A wild pitch led to a four-run second for Chris Archer.

Kim Klement-USA TODAY Sports

The Rays just flew in from Boston and boy are their immune systems tired. Evan Longoria was scratched from starting tonight, and the Rays lost a one run game. And of course those runs were picked up by the Texas Rangers in a silly way.

On Pitching

On a night in which Chris Archer reached 100 pitches in less than four full innings pitched and Erasmo Ramirez followed with multiple innings of baseball, did you expect the Rays to win?

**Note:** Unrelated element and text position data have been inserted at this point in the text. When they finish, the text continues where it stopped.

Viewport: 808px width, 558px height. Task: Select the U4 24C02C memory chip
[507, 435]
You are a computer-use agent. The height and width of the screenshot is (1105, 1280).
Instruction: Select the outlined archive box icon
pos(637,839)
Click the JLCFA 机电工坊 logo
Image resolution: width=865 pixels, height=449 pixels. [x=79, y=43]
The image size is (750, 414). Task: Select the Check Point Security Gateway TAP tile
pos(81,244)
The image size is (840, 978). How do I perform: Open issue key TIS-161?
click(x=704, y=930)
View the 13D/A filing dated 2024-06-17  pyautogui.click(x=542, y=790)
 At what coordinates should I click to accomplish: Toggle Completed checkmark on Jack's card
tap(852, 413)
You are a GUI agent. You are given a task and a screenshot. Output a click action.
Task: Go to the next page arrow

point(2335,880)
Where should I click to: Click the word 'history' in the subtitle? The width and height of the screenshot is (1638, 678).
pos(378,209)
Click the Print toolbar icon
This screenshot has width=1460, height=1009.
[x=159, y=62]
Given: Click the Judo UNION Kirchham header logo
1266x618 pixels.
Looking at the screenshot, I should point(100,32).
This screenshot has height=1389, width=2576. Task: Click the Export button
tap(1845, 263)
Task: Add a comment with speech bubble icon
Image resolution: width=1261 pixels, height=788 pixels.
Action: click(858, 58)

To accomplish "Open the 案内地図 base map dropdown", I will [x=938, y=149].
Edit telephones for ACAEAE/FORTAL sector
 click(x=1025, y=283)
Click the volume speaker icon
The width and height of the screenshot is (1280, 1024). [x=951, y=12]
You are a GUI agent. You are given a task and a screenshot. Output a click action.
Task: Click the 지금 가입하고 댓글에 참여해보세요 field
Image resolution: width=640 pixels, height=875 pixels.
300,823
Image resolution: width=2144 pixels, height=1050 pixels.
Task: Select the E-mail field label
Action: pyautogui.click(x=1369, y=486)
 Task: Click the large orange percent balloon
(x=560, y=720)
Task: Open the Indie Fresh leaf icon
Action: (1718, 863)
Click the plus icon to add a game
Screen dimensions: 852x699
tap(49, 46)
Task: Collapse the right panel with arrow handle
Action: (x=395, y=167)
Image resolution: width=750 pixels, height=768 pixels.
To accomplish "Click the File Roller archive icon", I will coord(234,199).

Yes, the need-be ace of the staff Chris Archer finally blinked, with two bases loaded walks and then a single in the second inning, the score moving up to 4-0 Rangers by the end of it. Most frustrating was that after two singles and two walks, it was actually K number three that led to the ruckus. Archer got Rougned Odor to strike out swinging, but it was a pitch in the dirt and the runner found first base safely before Bobby Wilson could field the erratic pitch.

That is straight up foolishness.

I'm not going to re-live the rest on this page, but what's important is that he responded like a professional, working a clean third. Archer would be replaced by Erasmo Ramirez in the fourth, and for the second outing in recent memory Erasmo looked like a better self. He sponged up nearly four innings of work. He allowed one run to score that gave Texas that fifth run, on an RBI single in the fourth.

Ernesto Frieri's only damage in the eighth inning was a full count, two out walk to Delino DeShields. The runner stole his second and third bags accordingly, but would have been out if Frieri had found the zone. Kid wasn't swinging. Luckily neither was

Brandon Gomes got his first appearance in four days after missing the Fenway series, and he looked fine. The contact was foul, and when it lined up he garnered ground outs from Elvis Andrus, Prince Fielder, and Adrian Beltre. I'll be honest that he wasn't inspiring in this outing, but it was the respectable result.

On Offense

David DeJesus, Joey Butler, Tim Beckham, Jake Elmore, Bobby Wilson.

Those were the bottom five names of the line up, and it kinda worked. At least in the fifth inning when starter Nick Martine. Single, double, RBI ground out, single, single.  It followed with an RBI groundout by Kiermaier and a walk by Souza but nothing else doing. THere were base runners, but the Rays did not do anything until late in the action.

The top of the order opened the bottom of the eighth, and began with Kevin Kiermaier bringing the Rays within one, taking a Tolleson change up yard, just sneaking over the fence. Unfortunately KK was followed by a pop out, strike out swinging, strikeout looking. That last one to forsythe was egregious, but the game cannot hang on one pitch.

So when the Rays came back around in the ninth, it was DeJesus, Butler, Beckham, and then Elmore with Tampa Bay in need one two runs to win. The rest of the list didn't seem inspiring, so my hopes were on David DeJesus to start the rally, but he foul tipped into the glove AND threw his bat into the stands. Joey Butler then looked foolish laying off sliders away by Texas closer Neftali Feliz, and Tim Beckham tapped back to the mound.

The Rays were depleted enough, but not being able to have your best hitter in the line up - particularly in the ninth inning when a professional at bat would have been handy, is brutal. Jake Elmore did things today, like starting in the line up. He hit the ball, but I'm mad the Rays even needed him to.

That's circumstantial, however. Chris Archer and the Rays were very close to allowing zero runs in the second inning, instead of four runs and it would have resulted in a great win for the Rays. This team fought back on the field when it would have been easier to roll over. I'll applaud that.

Notes

- The attendance this evening was listed as 8,701. That has to be among the worst since the new ownership took over, possibly the worst since the Rays changed jerseys and dropped the devil. That's very bad, Thursdays against the Rangers be damned.

- Forsythe played a limber third base tonight

- Delino Deshields walked three times, and stole a base three times. Woof.